Headlines: November 16th, 2000

Backroom health professionals are to see their worth recognised in a new training and development initiative for allied health professions.It’s part of what the Government calls a comprehensive strategy for improving the status, training, pay and career opportunities for 50,000 NHS and social services staff including physiotherapists,paramedics and radiographers.

Seen as central to the modernisation programme for the NHS, and often the first point of contact for patients, they help to increase the number of patients being treated, reduce waiting times for treatment and improve access to care.

However it’s admitted that their role has often been undervalued or neglected, compared with doctors and nurses.

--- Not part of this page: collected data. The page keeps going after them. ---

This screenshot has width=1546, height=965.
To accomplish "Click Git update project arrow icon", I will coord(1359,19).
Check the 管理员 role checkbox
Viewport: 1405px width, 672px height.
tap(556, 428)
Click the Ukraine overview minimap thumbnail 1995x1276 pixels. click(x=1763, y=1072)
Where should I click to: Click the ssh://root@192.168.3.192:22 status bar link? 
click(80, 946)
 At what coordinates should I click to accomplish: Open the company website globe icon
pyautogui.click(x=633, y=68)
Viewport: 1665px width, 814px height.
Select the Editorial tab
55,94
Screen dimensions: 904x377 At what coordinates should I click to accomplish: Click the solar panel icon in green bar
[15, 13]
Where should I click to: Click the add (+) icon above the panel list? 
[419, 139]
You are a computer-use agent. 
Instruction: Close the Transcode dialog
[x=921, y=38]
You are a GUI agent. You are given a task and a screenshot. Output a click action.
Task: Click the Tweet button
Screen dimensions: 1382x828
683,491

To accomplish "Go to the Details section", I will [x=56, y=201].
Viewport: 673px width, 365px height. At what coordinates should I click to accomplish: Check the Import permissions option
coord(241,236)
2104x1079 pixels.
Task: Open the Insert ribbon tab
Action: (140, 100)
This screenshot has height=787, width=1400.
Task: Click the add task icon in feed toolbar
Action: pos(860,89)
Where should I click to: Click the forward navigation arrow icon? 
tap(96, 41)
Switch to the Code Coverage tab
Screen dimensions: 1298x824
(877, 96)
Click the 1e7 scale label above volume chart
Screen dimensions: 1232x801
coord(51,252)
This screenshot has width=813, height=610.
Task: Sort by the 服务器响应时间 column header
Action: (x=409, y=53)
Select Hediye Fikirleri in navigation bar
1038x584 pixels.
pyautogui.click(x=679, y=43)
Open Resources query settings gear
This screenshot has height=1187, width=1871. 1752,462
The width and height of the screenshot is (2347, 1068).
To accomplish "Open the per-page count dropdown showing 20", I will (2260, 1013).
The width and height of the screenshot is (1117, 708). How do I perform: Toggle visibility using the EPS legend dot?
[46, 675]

The new strategy – Meeting the Challenge: A Strategy for the Allied Health Professions is supported by six million pounds of new money for education and leadership development initiatives.

Its aim is to ensure that there are plenty of candidates to fill these front line jobs, that the range of front line services they deliver is extended, and that professionals already undertaking such jobs are fit for leadership in their organisations.

There will be a new post of therapist consultant. The first generation – a minimum of 400 – will start work by 2004.

A million pounds is to be devoted to a return to practice initiatives for the allied health professions, and the NHS interactive multi-media careers service will be extended to cover the allied health professions by the end of the year.

The NHS Plan requires more therapists and other allied health professionals

Meeting the Challenge is available on the Department of Health website at www.doh.gov.uk/meetingthechallenge.